# Material to process:
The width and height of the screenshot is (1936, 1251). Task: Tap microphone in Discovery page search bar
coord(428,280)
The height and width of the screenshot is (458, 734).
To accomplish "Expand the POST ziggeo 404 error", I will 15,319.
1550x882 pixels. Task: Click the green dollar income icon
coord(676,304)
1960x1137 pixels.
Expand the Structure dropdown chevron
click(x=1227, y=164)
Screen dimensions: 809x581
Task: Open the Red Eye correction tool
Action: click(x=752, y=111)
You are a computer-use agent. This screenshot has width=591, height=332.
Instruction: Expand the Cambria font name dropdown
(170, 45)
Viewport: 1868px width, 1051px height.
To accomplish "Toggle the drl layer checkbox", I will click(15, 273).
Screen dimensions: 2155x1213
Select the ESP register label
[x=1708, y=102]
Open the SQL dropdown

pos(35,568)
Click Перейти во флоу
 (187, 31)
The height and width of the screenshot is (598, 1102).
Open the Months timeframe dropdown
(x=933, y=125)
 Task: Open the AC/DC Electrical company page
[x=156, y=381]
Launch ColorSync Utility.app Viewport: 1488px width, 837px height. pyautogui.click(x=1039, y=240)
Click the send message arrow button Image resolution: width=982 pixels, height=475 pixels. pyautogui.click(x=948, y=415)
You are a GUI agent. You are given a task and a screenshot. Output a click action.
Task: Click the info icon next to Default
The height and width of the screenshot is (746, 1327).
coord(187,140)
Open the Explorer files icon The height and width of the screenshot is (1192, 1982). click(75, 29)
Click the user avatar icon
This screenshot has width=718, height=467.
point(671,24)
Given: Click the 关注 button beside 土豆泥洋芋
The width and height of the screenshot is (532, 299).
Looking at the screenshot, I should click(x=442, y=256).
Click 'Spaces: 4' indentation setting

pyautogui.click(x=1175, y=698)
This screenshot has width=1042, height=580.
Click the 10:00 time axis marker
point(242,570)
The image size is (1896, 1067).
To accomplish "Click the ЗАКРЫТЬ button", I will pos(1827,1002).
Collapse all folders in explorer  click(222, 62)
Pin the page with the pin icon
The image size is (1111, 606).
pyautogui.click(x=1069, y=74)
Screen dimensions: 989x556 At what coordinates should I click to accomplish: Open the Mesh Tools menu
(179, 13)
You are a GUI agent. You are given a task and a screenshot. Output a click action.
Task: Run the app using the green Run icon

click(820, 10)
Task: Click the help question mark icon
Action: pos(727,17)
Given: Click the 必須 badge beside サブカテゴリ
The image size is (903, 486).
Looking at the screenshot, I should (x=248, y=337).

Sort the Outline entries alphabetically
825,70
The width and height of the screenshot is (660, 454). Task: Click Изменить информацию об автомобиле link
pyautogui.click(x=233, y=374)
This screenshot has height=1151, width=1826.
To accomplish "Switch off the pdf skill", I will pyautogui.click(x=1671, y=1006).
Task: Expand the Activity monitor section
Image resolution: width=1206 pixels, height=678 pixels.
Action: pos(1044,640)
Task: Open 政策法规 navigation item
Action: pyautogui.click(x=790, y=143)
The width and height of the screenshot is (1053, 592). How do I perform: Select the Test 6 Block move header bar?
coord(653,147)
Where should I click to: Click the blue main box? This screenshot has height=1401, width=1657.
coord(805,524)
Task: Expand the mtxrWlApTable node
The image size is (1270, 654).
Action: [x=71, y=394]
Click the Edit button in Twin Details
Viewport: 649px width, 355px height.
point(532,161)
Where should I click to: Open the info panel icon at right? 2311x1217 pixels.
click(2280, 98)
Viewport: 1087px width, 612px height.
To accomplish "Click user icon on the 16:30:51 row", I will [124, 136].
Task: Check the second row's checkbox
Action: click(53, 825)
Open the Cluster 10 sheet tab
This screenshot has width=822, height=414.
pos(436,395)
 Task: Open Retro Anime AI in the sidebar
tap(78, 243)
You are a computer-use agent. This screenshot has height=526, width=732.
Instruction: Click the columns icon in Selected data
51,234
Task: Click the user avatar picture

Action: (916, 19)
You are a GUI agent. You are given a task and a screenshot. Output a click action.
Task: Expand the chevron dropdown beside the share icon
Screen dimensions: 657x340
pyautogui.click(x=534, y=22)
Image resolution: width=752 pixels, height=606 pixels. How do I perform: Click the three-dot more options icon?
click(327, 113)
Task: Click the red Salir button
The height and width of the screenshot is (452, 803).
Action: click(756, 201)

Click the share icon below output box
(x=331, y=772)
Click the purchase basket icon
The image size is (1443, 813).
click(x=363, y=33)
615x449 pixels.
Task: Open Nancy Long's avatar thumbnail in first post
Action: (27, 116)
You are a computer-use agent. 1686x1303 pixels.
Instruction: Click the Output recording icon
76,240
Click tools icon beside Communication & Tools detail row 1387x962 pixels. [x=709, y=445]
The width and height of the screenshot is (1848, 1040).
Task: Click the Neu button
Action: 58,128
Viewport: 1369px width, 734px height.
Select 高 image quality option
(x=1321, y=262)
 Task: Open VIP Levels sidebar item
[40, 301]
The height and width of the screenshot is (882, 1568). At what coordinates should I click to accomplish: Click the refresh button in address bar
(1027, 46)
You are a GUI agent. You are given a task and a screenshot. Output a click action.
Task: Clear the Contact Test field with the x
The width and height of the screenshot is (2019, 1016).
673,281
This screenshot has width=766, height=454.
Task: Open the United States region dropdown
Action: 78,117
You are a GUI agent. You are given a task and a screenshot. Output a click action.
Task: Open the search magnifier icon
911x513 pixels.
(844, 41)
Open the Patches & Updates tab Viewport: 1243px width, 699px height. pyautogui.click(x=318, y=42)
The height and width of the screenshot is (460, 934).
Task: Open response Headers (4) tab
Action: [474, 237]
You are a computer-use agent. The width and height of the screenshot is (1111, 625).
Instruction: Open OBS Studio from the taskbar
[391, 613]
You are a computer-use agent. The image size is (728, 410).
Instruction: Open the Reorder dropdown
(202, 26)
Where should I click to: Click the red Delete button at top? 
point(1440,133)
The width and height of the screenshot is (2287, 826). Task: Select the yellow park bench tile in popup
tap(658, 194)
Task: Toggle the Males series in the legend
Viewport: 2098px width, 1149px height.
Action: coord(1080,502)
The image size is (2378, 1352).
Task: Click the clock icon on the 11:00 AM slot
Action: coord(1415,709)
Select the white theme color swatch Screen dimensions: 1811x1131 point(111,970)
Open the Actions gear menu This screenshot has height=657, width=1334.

# Problem to work on:
Restate word for word the entries above from the line with "Click the send" through the line with "This screenshot has height=1151, width=1826.", inclusive, leaving out everything else.

# The answer:
Click the send message arrow button Image resolution: width=982 pixels, height=475 pixels. pyautogui.click(x=948, y=415)
You are a GUI agent. You are given a task and a screenshot. Output a click action.
Task: Click the info icon next to Default
The height and width of the screenshot is (746, 1327).
coord(187,140)
Open the Explorer files icon The height and width of the screenshot is (1192, 1982). click(75, 29)
Click the user avatar icon
This screenshot has width=718, height=467.
point(671,24)
Given: Click the 关注 button beside 土豆泥洋芋
The width and height of the screenshot is (532, 299).
Looking at the screenshot, I should click(x=442, y=256).
Click 'Spaces: 4' indentation setting

pyautogui.click(x=1175, y=698)
This screenshot has width=1042, height=580.
Click the 10:00 time axis marker
point(242,570)
The image size is (1896, 1067).
To accomplish "Click the ЗАКРЫТЬ button", I will pos(1827,1002).
Collapse all folders in explorer  click(222, 62)
Pin the page with the pin icon
The image size is (1111, 606).
pyautogui.click(x=1069, y=74)
Screen dimensions: 989x556 At what coordinates should I click to accomplish: Open the Mesh Tools menu
(179, 13)
You are a GUI agent. You are given a task and a screenshot. Output a click action.
Task: Run the app using the green Run icon

click(820, 10)
Task: Click the help question mark icon
Action: pos(727,17)
Given: Click the 必須 badge beside サブカテゴリ
The image size is (903, 486).
Looking at the screenshot, I should (x=248, y=337).

Sort the Outline entries alphabetically
825,70
The width and height of the screenshot is (660, 454). Task: Click Изменить информацию об автомобиле link
pyautogui.click(x=233, y=374)
This screenshot has height=1151, width=1826.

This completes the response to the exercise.